This week the Trump rally continued. Two out of the three indexes are flirting with record highs. It feels like the markets want to go even higher, so don’t pay attention to those who do not understand the dynamics that are playing out in the markets.
Question: what would you expect the stock market to do if the nation’s Gross Domestic Product (GDP) began to achieve a higher, more historically, normal growth rate, say between 3%-4%? The answer obviously would be stocks would climb much higher in 2017.
Interest rates would also move higher because bond holders would be concerned that all that growth would ignite inflation, and inflation, as you might suspect, is a bond holder’s worst enemy. Until recently, given the slow growth of the economy (1-2%) resulting in an inflation rate of less than 2%, bonds provided at least a modicum of real income–no longer.
Just picture what a robust economy in the U.S. would mean to foreigners. Our country would be the envy of the world. Assuming a 4% growth rate next year, this country would not be that far behind China’s 6.5% growth, which would really stun off-shore investors. That would make our currency a great investment. Strong economy, strong dollar, the two go together like apple pie and ice cream.
Now take a look at the markets this week. The greenback is reaching highs it hasn’t seen in 13 years. Interest rates have skyrocketed with the ten-year, U.S. Treasury note now yielding 2.28%. That’s a big jump from the 1.75% it was yielding on Election Day.
Finally, the stock market, led by the Dow Jones Industrial Average, has gained ground almost every day since the election. Why has the Dow led the other averages? Investors, rightly or wrongly, believe that the Dow is the best way of capturing the stocks that will benefit the most from a large government spending program in infrastructure.
The entire premise that is fueling the stock market, interest rates and the dollar is that the new president, along with a Republican majority in both houses, will be able to launch a massive government spending program to resurrect the country’s aging infrastructure. This is something that the politicians, economists and voters have talked about for years.
Unfortunately, thanks to a divided congress, fears of expanding the deficit further, and just plain inertia of our legislatures, nothing has been done. Now, it can be, according to the wisdom of the market. If Donald Trump can deliver on his campaign promises and implement such a spending program, then the actions of the financial markets are entirely justified. The risk is he falls on his face.

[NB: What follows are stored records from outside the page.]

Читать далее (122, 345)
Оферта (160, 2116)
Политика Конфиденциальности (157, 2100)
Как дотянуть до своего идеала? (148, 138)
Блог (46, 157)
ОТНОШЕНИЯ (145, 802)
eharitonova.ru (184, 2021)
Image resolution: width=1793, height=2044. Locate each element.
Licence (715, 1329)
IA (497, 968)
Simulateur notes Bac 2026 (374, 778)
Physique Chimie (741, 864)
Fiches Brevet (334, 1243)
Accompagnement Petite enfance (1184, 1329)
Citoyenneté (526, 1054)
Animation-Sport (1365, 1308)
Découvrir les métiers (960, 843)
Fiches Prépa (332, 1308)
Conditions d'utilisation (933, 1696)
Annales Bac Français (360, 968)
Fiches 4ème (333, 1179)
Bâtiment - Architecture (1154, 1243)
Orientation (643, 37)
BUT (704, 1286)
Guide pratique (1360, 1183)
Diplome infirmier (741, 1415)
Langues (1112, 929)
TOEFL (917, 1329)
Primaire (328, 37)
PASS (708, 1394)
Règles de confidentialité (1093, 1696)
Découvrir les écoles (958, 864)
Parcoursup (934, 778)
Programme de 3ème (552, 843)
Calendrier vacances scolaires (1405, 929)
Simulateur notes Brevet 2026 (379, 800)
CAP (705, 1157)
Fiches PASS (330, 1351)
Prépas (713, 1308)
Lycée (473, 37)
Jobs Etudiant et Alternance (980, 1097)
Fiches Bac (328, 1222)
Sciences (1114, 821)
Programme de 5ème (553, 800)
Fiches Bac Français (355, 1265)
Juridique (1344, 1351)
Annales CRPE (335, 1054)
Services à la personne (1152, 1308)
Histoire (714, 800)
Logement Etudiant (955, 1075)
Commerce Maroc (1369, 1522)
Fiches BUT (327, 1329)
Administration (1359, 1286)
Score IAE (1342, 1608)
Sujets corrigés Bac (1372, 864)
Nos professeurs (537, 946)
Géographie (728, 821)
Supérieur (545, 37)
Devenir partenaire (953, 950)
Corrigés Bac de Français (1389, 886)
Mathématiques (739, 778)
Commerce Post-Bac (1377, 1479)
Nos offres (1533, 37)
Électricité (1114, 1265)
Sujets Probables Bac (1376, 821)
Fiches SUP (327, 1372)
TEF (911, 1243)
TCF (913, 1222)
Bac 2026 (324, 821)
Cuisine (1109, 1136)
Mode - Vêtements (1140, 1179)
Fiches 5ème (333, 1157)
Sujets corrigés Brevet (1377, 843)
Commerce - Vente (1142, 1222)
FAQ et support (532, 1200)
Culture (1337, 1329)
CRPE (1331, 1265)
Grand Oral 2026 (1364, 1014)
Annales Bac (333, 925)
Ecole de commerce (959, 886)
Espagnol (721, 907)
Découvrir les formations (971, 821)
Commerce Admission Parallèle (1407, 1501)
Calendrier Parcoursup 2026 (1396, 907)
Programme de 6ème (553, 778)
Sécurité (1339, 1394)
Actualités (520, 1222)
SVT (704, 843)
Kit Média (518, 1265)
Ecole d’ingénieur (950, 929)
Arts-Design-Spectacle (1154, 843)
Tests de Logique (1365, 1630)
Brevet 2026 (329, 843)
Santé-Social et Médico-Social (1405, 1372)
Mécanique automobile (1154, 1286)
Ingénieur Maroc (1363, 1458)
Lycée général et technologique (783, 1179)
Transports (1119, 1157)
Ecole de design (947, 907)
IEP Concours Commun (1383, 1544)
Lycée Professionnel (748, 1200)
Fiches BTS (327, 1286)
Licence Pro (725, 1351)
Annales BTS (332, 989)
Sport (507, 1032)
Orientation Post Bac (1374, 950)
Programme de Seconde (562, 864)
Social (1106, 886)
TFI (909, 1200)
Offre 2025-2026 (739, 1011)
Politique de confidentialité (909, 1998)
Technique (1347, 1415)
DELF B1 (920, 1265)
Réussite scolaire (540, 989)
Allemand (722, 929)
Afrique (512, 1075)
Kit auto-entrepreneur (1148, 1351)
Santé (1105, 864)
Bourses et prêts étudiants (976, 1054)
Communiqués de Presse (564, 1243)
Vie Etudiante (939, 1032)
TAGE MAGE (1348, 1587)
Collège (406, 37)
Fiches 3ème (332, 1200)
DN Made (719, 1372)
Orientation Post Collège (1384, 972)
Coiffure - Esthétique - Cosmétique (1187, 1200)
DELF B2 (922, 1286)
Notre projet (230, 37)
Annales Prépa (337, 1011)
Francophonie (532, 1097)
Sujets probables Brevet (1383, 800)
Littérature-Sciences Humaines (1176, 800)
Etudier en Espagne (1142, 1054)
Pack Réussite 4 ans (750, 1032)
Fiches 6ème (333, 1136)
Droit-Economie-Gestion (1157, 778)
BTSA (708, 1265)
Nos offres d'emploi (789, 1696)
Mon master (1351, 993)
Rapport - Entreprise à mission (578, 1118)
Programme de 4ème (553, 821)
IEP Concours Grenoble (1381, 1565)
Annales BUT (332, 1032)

That’s why investors are watching every move the Manhattan magnate is making. Clearly, Wall Street has been heartened by some of his early actions. Some potential cabinet member choices are experienced people. The right choices could go a long way in calming fears that his inexperience in both governing and foreign policy would be an enormous handicap.
And don’t forget the potential improvement in corporate earnings that would come from a tax cut, something the GOP would have little problem in getting through Congress. Depending on the size of such a cut, we might see a 6-8% improvement in earning’s results. That might convince some companies not only to repatriate some of the hefty profits they keep overseas, but could also convince companies, such as Apple, to move production (and good jobs) back to the states.
All of the above developments are why I believe that readers should remain invested with an eye to increasing your U.S. stock holdings at the expense of the bond portion of your portfolio.